Lending slows as house price optimism drops
The bank’s housing market confidence tracker found that while the average house price grew 2% to £193,130 in January just 52% of consumers expect further growth in the coming year.
This is the most pessimistic result since June 2013 and down from the 62% recorded in the previous survey.
Halifax pointed to the decision of the Bank of England’s monetary policy committee to keep interest rates at 0.5%, despite the economy growing 2.6% in the last year, as an example of the lack of confidence in the market going forward.
Craig McKinlay, mortgages director at Halifax, said lending had hit a traditional lull over the Christmas period and that confidence should rise as the year goes on.
“More than half of consumers still believe house prices will be higher than they are now in a year’s time; however optimism has continued to weaken,” he said.
“Despite this the fundamentals remain in place and we’re now seeing a return to the seasonal trend for house price activity. Traditionally, a slow start builds to the summer before another lull and then a further period of increase followed by a gradual easing at the end of the year.

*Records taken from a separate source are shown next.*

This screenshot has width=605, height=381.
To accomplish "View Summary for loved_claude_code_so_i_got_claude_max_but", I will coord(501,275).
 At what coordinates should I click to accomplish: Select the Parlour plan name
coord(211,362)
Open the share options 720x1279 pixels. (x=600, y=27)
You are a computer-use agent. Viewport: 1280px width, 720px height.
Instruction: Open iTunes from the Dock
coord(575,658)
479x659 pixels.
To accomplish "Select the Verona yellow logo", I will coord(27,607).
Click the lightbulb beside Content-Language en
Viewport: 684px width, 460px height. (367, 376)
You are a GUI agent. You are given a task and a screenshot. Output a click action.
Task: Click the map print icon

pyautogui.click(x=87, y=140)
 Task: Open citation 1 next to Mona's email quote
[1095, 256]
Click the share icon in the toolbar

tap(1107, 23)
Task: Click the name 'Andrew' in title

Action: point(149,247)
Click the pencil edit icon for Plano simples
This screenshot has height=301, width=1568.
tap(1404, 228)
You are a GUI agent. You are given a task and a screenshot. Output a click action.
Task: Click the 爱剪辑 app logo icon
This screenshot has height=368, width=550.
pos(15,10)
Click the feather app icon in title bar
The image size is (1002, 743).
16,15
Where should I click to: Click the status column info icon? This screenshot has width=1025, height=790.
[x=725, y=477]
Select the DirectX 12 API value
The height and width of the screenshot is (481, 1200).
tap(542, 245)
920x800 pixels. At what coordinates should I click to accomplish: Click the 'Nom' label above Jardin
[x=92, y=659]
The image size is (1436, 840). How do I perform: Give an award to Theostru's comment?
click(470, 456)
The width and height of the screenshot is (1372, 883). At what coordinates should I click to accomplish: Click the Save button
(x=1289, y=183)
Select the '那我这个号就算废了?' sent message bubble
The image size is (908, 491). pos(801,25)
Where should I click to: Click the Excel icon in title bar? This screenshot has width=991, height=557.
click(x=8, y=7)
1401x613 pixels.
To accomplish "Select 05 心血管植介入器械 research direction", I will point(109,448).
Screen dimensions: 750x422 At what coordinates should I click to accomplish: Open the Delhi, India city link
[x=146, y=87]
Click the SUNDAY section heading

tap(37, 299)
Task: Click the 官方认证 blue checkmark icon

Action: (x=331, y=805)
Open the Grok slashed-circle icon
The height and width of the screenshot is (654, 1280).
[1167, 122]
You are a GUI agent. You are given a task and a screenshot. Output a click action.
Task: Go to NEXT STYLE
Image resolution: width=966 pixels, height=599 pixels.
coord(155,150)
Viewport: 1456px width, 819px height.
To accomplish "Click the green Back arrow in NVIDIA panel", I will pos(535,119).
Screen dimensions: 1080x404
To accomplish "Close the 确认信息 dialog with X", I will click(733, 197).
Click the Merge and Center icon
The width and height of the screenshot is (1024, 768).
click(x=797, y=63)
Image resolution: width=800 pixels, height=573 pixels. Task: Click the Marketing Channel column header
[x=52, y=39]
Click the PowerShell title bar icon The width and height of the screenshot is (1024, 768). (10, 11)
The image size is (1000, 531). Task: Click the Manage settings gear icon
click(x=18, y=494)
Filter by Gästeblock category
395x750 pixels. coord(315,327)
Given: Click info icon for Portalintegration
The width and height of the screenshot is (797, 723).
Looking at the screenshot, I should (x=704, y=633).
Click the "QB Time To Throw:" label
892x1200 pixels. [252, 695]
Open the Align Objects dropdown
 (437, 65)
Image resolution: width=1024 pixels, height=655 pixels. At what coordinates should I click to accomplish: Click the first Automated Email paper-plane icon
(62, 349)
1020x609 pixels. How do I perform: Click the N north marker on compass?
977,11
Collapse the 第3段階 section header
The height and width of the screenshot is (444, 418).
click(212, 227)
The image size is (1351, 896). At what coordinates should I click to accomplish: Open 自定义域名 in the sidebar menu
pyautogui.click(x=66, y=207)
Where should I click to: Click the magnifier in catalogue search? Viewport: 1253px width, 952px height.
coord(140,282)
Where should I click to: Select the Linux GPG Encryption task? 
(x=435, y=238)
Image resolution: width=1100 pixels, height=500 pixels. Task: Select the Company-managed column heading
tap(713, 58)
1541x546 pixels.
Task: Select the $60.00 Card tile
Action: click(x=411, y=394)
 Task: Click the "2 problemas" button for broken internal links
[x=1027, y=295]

“Of more concern are the figures from the DCLG showing a slowdown in the number of new homes being built. It’s widely acknowledged that the UK needs an increase in the amount of new housing being built. The Lloyds Banking Group Commission on Housing targeted 2 to 2.5 million new homes built by 2025 new homes to be built before 2025. If we are to address demand the increase in new homes coming onto the market needs to be sustainable.”